Desceram as noites e o desmundo bebeu nas tuas margens
Enquanto Tu cantavas e era de ti o canto
Moldando a forma, lacerando as cidades e erguendo-as,
Com nossos pés descalços sobre a erva, acocorados
E breves, uma inscrição de sangue diluindo-se
Até ao mar.
(Do livro O osso
côncavo e outros poemas, 2004)
Luís Carlos Patraquim nasceu em Lourenço Marques
(atual Maputo), em 1953. Refugiou-se na Suécia, em 1973, por motivos políticos.
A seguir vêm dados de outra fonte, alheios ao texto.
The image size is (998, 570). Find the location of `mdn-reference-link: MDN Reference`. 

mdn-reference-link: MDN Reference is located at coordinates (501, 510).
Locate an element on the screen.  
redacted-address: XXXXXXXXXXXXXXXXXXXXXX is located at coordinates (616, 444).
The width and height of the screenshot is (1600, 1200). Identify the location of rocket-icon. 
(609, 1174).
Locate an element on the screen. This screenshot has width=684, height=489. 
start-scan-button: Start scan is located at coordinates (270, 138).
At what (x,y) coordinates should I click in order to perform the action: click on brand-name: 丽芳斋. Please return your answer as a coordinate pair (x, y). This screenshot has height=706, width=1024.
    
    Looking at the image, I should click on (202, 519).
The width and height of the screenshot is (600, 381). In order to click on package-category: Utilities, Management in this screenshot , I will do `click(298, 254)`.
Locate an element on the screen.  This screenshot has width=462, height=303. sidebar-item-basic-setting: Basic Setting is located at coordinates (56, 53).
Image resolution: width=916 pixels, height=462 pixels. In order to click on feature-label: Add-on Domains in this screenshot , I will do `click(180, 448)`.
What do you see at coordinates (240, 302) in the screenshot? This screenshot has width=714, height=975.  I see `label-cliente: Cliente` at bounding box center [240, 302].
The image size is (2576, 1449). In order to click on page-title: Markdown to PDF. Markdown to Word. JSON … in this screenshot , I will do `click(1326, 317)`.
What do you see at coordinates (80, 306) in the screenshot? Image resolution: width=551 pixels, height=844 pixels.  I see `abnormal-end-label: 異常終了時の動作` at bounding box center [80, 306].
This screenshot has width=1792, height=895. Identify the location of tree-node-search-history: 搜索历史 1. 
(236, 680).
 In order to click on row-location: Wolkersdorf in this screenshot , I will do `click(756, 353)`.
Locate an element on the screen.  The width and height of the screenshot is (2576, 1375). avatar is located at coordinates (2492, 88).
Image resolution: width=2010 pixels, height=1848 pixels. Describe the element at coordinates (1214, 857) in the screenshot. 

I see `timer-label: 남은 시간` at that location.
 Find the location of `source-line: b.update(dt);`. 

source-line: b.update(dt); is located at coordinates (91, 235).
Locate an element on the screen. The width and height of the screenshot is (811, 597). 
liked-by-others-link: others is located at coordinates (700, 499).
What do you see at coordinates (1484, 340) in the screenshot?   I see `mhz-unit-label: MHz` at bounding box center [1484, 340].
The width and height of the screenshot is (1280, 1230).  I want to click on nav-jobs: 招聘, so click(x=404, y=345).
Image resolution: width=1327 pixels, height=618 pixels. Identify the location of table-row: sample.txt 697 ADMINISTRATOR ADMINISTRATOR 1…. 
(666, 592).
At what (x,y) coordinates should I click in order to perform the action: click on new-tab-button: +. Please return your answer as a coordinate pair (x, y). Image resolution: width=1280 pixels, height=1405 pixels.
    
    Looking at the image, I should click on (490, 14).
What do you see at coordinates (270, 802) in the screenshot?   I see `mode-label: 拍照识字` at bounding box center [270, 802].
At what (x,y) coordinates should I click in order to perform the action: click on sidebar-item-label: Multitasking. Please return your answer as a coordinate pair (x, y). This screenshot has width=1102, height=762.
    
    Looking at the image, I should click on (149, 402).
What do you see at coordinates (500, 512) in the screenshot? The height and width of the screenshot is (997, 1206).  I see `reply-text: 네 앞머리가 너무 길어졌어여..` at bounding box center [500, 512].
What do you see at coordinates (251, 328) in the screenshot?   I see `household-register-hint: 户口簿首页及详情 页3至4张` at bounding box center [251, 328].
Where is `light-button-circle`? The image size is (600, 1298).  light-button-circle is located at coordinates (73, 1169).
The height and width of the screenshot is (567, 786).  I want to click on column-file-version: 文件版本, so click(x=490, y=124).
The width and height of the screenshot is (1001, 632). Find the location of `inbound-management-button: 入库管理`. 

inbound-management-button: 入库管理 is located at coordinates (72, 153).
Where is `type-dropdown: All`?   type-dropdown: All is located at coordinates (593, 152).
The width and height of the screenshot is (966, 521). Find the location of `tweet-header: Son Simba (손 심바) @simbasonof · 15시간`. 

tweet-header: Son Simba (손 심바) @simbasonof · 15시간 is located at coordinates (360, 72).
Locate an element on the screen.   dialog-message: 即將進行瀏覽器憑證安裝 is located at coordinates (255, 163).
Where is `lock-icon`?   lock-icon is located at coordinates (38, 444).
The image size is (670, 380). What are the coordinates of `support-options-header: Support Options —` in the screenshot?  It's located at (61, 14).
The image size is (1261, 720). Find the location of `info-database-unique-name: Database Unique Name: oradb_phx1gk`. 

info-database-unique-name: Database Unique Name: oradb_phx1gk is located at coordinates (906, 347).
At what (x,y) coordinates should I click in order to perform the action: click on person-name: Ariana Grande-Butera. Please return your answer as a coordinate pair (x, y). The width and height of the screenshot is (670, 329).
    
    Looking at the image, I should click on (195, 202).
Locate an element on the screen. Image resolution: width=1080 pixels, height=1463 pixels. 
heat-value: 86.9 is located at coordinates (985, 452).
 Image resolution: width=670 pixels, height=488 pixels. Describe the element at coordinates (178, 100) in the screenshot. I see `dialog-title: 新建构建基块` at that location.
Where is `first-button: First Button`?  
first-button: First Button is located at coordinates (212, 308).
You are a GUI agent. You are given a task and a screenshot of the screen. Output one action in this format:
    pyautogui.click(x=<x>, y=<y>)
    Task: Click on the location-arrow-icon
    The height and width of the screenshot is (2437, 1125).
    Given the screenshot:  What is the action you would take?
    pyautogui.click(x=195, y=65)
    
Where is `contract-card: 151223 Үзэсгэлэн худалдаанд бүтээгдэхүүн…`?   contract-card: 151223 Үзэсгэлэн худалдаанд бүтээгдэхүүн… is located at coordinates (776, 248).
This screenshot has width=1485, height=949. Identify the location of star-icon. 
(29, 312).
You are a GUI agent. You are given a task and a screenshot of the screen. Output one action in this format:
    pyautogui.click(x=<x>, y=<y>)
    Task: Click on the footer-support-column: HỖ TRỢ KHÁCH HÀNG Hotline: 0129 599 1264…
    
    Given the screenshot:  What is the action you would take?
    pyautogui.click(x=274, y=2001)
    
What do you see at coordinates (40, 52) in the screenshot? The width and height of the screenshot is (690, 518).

Regressou ao país em 1975, ingressando no jornal A Tribuna. Membro do
núcleo fundador da AIM (Agência de Informação de Moçambique) e do Instituto
Nacional de Cinema (INC), atuou, de 1977 a 1986, como roteirista / argumentista e
redator do jornal cinematográfico Kuxa
Kanema. Foi o criador e coordenador
da Gazeta de Artes e Letras (1984/86)
da revista Tempo. Desde 1986 reside em Portugal. Publicou,
entre outros títulos, Monção (1980), A Inadiável Viagem (1985), Vinte e tal novas formulações e uma
elegia carnívora (1992), Lidemburgo
Blues (1997) e O Osso Côncavo (2005). Recebeu o Prêmio
Nacional de Poesia de Moçambique, em 1995.